The difficulty facing the court in Hill was that Equitable satisfied neither the former nor the amended requirements of § 94. However, the court held that § 94 as amended controlled the issue before the court and that amended § 94 had repealed the requirements of former § 94 except in cases involving a closed bank or a Federal Deposit Insurance Corporation receivership. As the present case involves a receivership, the case fits squarely within the provisions of § 94 and § 94 controls the issue before this court. The purpose of § 94 is to consolidate the fallout of the collapse of a national banking association. Hartford, 877 F.2d at 593. And, as the Seventh Circuit Court of Appeals reminds us, "courts should think twice before giving a statute a reading that renders it inapplicable to the kinds of cases for which it was designed." Id. Therefore, complying with the policy behind § 94, the court finds that this case should be transferred[3].

Conclusion

For the reasons set forth above, defendant's motion to transfer this case is hereby GRANTED. Pursuant to 28 U.S.C. § 1404(a), this case is hereby TRANSFERRED to the Northern District of Texas, Dallas Division.

NOTES

[1] Resource was a savings and loan association chartered under the laws of the State of Texas. Its deposits were insured by the Federal Savings and Loan Insurance Corporation (FSLIC).

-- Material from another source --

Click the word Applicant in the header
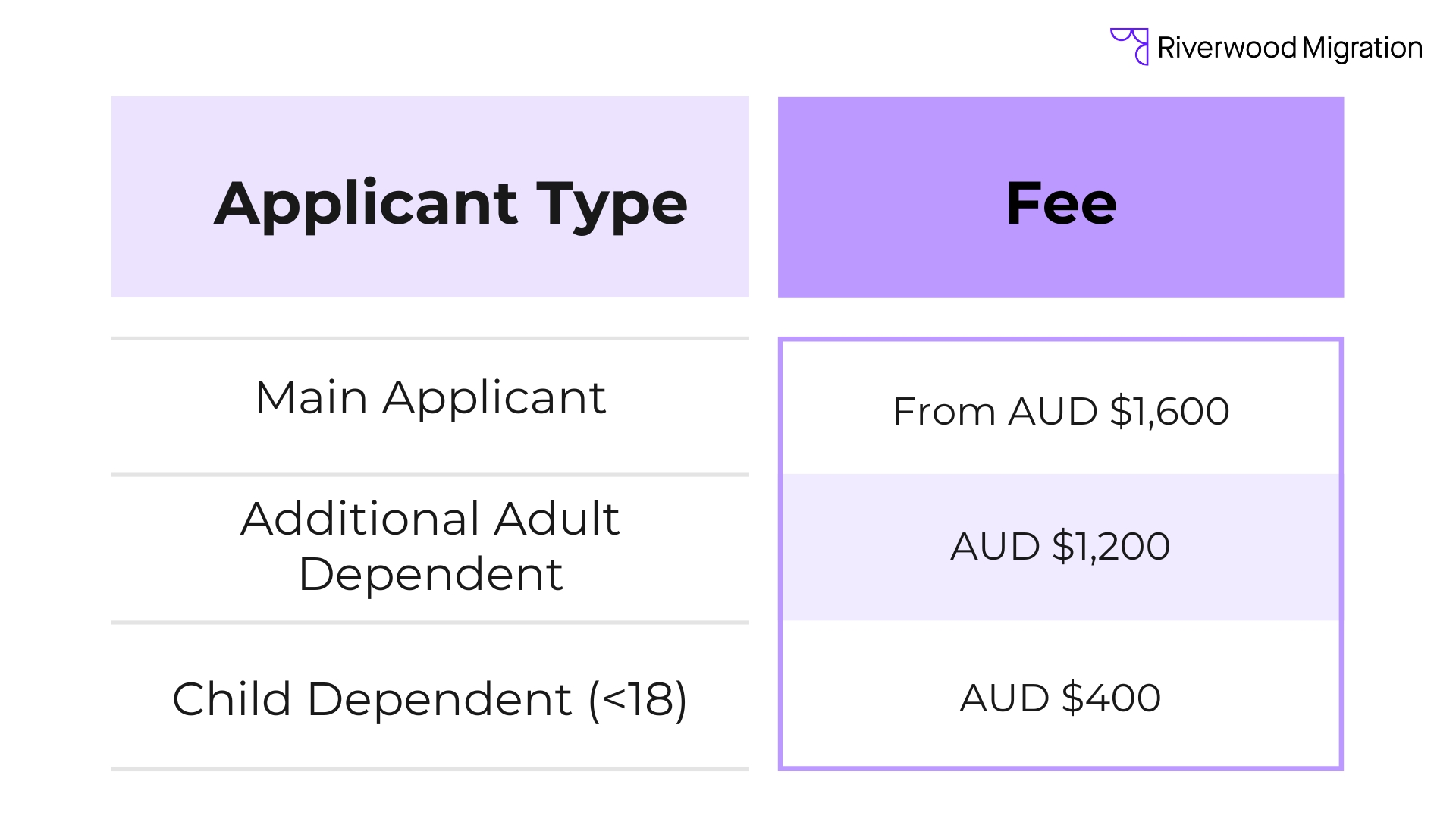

[2] RTC was appointed Conservator of Resource on April 6, 1989. Plaintiffs filed this action against Resource on October 12, 1989. RTC was appointed Receiver of Resource on November 15, 1990 and RTC filed its Motion for Substitution on January 17, 1991.

[3] Although RTC seeks to have this case dismissed rather than transferred, the court finds that it is in the interests of justice to transfer the case, since the case has been pending for eighteen months.